Egypt frees Sudanese student arrested during protests and accused of spying

Egypt frees Sudanese student arrested during protests and accused of spying
Egyptian authorities have freed a Sudanese student who was detained during a crackdown on anti-Sisi protests and forced to confess on television.
2 min read
03 October, 2019
Waled Abdulrahman's arrest in Egypt led to protests in Sudan [Getty]

Egyptian authorities have freed a Sudanese student detained during a crackdown on protests against President Abdel Fattah al-Sisi, Khartoum's embassy in Cairo said Wednesday.

Anti-Sisi protests erupted on September 20 after viral videos posted by an exiled Egyptian businessman accusing the president and the military of corruption tapped into discontent over economic woes.

The videos accused Sisi of using public money to build palaces for himself at a time when harsh austerity measures were being imposed on the Egyptian public. The resulting scandal has been dubbed “Palacegate”.
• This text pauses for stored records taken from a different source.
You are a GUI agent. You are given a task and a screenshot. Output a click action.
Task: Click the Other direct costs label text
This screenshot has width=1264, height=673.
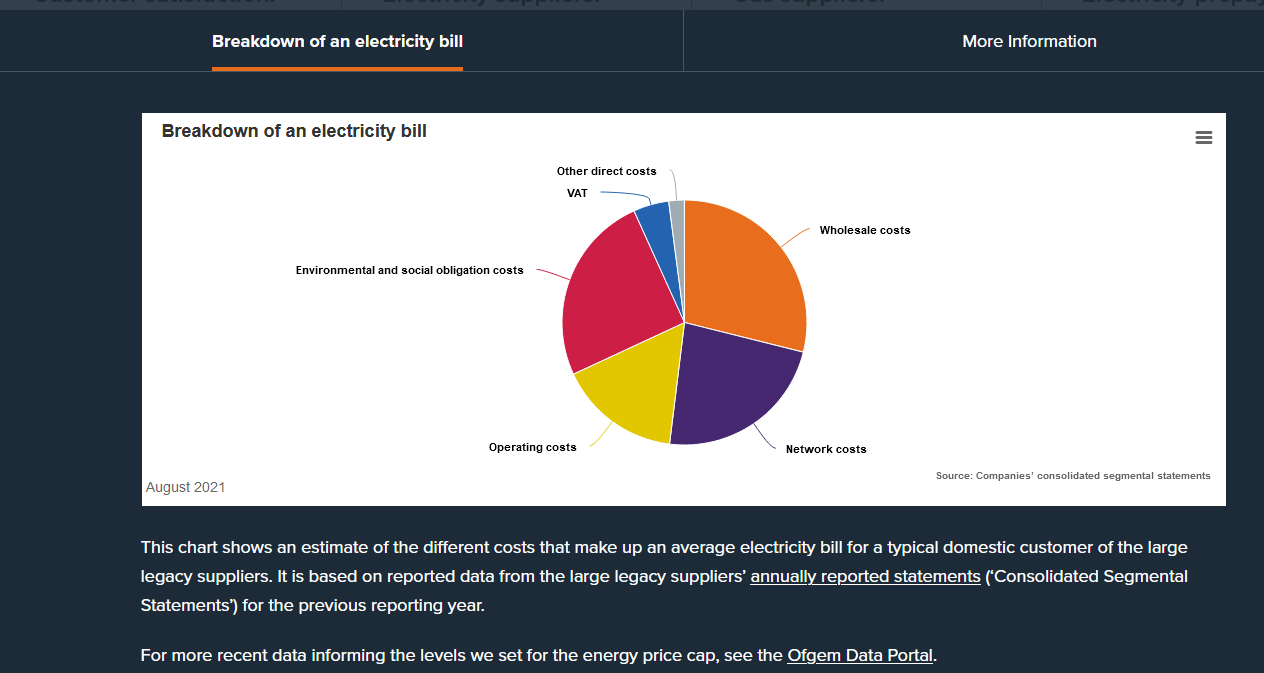606,171
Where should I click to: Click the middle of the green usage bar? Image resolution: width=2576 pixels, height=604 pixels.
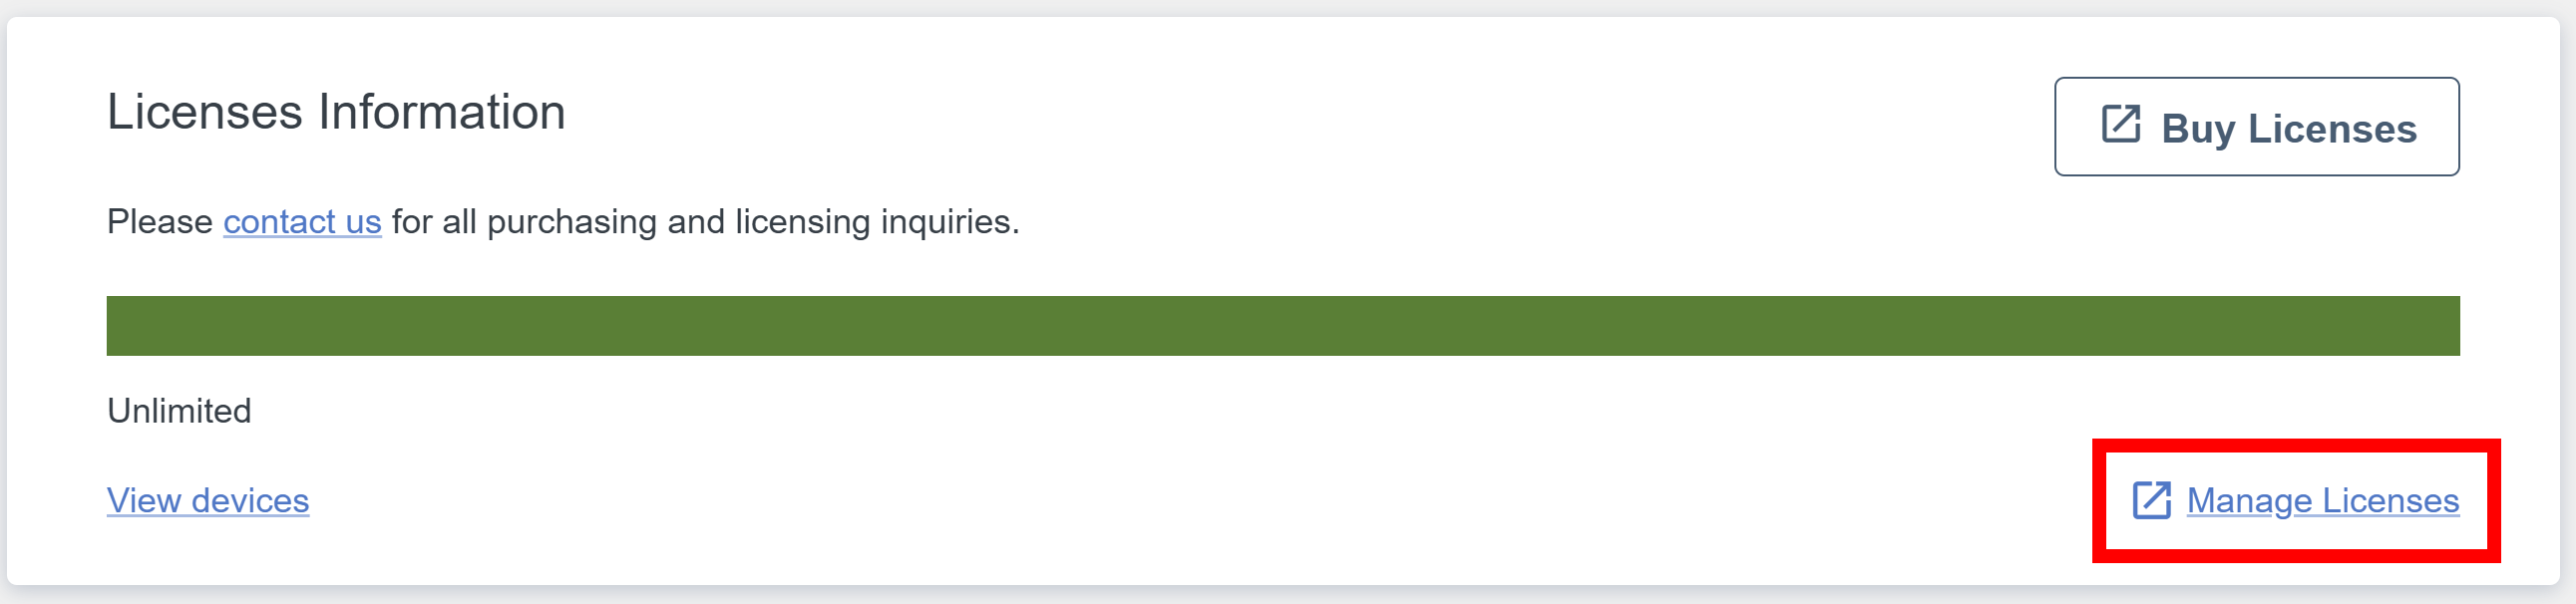click(x=1283, y=326)
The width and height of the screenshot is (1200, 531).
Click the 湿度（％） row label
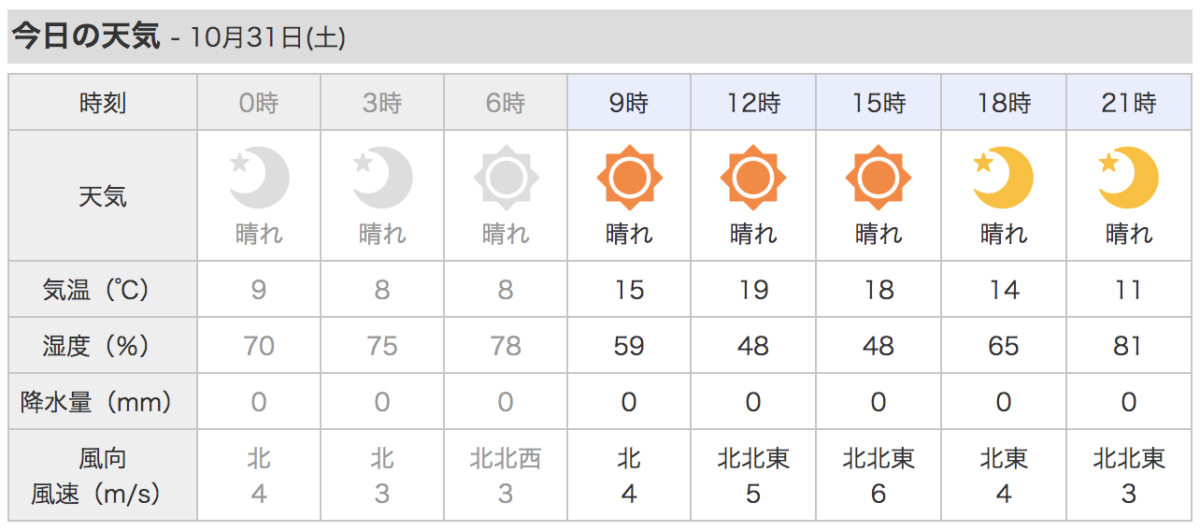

Rights groups say more than 2,000 people, including lawyers, activists, professors and journalists, were detained in a wave of arrests.

Sudan said Sunday that student Waled Abdulraham was among those detained and that its embassy had not been given access to him.

The foreign ministry summoned Cairo's envoy to Khartoum in protest at his detention.

"As a result of efforts taken by Sudan's ministry of foreign affairs and Sudan's embassy in Cairo, student Waled Abdulrahman has been released," the embassy said in a statement issued to journalists in Khartoum.

"Tonight he will leave Cairo for Khartoum."

Egyptian state television had previously aired a confession by Abdulrahman in which he said that he was a member of the Muslim Brotherhood and had taken part in anti-Sisi protests.

His family denied that he had been involved in any way with the protests.

On Sunday, dozens of Sudanese had demonstrated outside the foreign ministry in Khartoum to call for Abdulrahman's release.

Sisi overthrew Egypt’s first democratically elected president, the late Mohamed Morsi, in 2013 and is seen as one of the most authoritarian figures in the Middle East.

In Sudan, a months-long protest movement led to the military's ouster of longtime ruler Omar al-Bashir on April 11.